### TEXT SEGMENT
Interpersonal skills are especially critical for successful strategy implementation.


Strategy-implementation activities affect all employees and managers in an
organization.

1.2.3 Strategy evaluation stage

Strategy evaluation is the final stage in strategic management. Managers desperately


need to know when particular strategies are not working well; strategy evaluation is the
primary means for obtaining this information. All strategies are subject to future
modification because external and internal factors are constantly changing.

Three fundamental strategy-evaluation activities are (1) reviewing external and


internal factors that are the bases for current strategies, (2) measuring performance,
and (3) taking corrective actions. Strategy evaluation is needed because success today
is no guarantee of success tomorrow! Success always creates new and different
problems; complacent organizations experience demise.
Strategy formulation, implementation, and evaluation activities occur at three
hierarchical levels in a large organization: corporate, divisional or strategic business
unit, and functional. By fostering communication and interaction among managers and
employees across hierarchical levels, strategic management helps a firm function as a
competitive team. Most small businesses and some large businesses do not have
divisions or strategic business units; they have only the corporate and functional levels.
Nevertheless, managers and employees at these two levels should be actively involved
in strategic-management activities.

### WRITTEN INSTRUCTION 1
Print the strategic management passage word for word, in full.

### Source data
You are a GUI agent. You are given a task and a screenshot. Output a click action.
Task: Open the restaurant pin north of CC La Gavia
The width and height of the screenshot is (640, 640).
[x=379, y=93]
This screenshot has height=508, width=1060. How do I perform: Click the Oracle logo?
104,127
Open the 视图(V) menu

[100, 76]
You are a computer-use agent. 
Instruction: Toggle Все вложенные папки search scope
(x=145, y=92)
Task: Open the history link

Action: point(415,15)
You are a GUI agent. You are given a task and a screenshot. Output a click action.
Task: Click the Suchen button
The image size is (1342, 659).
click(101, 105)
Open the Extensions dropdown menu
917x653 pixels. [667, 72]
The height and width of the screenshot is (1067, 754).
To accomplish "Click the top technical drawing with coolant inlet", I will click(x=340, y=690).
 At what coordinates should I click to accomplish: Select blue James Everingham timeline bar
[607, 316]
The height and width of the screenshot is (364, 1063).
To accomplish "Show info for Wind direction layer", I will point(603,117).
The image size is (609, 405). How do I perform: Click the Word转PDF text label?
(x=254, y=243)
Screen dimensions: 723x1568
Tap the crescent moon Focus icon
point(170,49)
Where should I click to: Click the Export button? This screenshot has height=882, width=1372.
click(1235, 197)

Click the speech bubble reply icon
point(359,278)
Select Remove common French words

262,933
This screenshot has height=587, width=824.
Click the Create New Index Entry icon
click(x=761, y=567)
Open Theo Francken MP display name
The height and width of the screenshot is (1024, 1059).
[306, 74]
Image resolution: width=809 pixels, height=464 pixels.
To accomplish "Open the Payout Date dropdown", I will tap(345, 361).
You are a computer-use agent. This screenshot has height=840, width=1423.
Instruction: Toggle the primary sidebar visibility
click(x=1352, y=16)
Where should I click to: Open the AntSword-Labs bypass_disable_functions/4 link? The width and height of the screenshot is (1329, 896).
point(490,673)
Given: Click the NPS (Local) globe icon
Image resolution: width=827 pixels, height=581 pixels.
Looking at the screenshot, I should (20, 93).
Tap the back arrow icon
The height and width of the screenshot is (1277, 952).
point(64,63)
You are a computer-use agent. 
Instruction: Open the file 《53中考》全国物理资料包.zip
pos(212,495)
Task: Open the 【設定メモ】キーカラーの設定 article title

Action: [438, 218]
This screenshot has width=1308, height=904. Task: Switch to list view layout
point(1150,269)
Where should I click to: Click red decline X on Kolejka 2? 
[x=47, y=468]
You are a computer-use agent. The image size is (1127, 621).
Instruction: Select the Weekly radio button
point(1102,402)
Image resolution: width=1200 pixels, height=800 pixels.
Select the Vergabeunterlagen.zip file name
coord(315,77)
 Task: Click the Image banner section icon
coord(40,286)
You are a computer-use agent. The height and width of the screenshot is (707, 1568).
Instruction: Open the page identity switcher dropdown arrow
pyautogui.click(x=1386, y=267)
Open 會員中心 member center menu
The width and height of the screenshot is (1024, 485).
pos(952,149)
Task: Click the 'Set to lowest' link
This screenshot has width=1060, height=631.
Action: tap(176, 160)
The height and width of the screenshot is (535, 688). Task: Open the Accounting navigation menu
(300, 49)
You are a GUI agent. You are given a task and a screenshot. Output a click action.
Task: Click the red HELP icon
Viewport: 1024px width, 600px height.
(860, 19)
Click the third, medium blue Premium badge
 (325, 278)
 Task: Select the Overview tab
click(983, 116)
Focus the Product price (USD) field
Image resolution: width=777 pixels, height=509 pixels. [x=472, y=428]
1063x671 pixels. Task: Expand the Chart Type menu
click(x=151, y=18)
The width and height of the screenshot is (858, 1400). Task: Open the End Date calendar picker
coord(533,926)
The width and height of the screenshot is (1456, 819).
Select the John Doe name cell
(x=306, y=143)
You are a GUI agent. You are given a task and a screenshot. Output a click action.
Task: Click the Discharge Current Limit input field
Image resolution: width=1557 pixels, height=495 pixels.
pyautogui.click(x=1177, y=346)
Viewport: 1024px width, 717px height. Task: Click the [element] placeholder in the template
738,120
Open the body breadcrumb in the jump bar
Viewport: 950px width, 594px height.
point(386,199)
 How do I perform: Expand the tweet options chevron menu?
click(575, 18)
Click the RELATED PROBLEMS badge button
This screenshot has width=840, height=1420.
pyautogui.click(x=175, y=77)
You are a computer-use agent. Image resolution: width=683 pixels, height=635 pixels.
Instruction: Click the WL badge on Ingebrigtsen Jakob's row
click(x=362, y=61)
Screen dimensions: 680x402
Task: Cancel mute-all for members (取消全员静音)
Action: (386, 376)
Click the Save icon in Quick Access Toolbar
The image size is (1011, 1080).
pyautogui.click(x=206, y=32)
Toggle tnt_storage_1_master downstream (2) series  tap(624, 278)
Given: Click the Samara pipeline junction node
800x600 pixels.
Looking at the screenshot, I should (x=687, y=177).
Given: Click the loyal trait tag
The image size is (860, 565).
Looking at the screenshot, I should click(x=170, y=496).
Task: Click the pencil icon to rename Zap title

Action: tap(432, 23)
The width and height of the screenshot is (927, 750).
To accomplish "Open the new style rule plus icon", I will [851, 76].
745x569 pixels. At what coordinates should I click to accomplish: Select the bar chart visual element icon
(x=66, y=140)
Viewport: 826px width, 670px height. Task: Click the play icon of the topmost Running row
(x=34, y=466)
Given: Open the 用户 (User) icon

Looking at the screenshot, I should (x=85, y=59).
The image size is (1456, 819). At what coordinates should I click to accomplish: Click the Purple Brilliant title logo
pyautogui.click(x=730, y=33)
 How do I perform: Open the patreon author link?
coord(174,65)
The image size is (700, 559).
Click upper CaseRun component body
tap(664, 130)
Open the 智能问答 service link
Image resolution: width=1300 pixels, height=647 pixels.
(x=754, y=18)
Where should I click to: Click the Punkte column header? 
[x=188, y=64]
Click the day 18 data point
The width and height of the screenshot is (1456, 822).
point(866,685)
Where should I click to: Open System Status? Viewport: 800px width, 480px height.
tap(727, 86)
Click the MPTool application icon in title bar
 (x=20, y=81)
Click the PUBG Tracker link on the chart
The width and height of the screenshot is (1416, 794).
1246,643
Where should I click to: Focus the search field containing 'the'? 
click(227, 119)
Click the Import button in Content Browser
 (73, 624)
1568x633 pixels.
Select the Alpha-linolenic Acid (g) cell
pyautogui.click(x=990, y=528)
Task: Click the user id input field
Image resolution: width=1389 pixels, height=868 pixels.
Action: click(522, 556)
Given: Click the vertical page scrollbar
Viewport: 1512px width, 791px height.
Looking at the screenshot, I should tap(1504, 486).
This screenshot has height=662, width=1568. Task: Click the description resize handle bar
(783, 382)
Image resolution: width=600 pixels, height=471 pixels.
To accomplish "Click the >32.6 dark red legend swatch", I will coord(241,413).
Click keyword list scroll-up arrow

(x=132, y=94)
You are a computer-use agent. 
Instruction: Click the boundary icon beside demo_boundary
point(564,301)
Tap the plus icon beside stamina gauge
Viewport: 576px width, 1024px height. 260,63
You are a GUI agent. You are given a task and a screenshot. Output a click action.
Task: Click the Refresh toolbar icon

### WRITTEN INSTRUCTION 2
Please turn the records, starting at their first line and ending at the line that contains "click(101, 105)", into a Markdown table with the columns Row and Line, giving each non-blank line a row number and leaving out blank lines.

### PROBLEM SOLUTION 1
Interpersonal skills are especially critical for successful strategy implementation.


Strategy-implementation activities affect all employees and managers in an
organization.

1.2.3 Strategy evaluation stage

Strategy evaluation is the final stage in strategic management. Managers desperately


need to know when particular strategies are not working well; strategy evaluation is the
primary means for obtaining this information. All strategies are subject to future
modification because external and internal factors are constantly changing.

Three fundamental strategy-evaluation activities are (1) reviewing external and


internal factors that are the bases for current strategies, (2) measuring performance,
and (3) taking corrective actions. Strategy evaluation is needed because success today
is no guarantee of success tomorrow! Success always creates new and different
problems; complacent organizations experience demise.
Strategy formulation, implementation, and evaluation activities occur at three
hierarchical levels in a large organization: corporate, divisional or strategic business
unit, and functional. By fostering communication and interaction among managers and
employees across hierarchical levels, strategic management helps a firm function as a
competitive team. Most small businesses and some large businesses do not have
divisions or strategic business units; they have only the corporate and functional levels.
Nevertheless, managers and employees at these two levels should be actively involved
in strategic-management activities.

### PROBLEM SOLUTION 2
| Row | Line |
|---|---|
| 1 | You are a GUI agent. You are given a task and a screenshot. Output a click action. |
| 2 | Task: Open the restaurant pin north of CC La Gavia |
| 3 | The width and height of the screenshot is (640, 640). |
| 4 | [x=379, y=93] |
| 5 | This screenshot has height=508, width=1060. How do I perform: Click the Oracle logo? |
| 6 | 104,127 |
| 7 | Open the 视图(V) menu |
| 8 | [100, 76] |
| 9 | You are a computer-use agent.  |
| 10 | Instruction: Toggle Все вложенные папки search scope |
| 11 | (x=145, y=92) |
| 12 | Task: Open the history link |
| 13 | Action: point(415,15) |
| 14 | You are a GUI agent. You are given a task and a screenshot. Output a click action. |
| 15 | Task: Click the Suchen button |
| 16 | The image size is (1342, 659). |
| 17 | click(101, 105) |